Material provided:
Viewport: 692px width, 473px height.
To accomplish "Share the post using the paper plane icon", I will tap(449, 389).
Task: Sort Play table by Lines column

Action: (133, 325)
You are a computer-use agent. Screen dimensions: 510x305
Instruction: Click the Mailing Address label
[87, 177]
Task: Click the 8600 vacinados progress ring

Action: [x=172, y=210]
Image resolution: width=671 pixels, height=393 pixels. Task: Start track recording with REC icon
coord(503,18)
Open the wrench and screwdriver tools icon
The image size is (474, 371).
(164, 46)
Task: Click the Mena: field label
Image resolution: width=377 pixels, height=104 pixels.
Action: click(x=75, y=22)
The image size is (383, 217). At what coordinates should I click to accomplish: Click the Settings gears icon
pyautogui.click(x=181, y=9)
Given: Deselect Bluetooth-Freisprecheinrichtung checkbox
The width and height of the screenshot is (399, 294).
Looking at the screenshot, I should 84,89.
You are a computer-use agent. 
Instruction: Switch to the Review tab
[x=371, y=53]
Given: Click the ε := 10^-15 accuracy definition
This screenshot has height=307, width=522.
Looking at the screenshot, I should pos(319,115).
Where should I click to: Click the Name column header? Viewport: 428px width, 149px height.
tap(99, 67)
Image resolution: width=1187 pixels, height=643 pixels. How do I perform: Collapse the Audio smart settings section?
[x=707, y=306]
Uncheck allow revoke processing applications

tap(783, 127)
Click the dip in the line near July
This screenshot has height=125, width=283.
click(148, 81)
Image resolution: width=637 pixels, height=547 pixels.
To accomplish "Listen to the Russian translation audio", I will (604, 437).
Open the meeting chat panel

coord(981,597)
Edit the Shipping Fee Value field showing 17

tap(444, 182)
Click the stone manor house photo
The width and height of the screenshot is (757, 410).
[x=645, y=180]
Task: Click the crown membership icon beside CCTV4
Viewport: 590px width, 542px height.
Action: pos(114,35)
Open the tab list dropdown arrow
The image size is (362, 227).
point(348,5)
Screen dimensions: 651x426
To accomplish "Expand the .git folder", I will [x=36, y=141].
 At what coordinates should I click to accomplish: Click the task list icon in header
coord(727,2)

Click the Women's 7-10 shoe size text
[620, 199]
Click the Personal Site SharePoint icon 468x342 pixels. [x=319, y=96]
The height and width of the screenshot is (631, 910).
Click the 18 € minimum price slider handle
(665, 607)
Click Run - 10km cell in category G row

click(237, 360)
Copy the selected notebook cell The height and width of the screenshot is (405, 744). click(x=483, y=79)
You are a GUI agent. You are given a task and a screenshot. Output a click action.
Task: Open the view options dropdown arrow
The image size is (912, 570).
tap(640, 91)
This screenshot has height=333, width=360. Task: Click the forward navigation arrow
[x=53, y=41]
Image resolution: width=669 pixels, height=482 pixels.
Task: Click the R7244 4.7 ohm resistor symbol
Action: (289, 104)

About this exercise: How many lines of the entries contain "computer"? Answer with a number alone.

Solution for this task: 2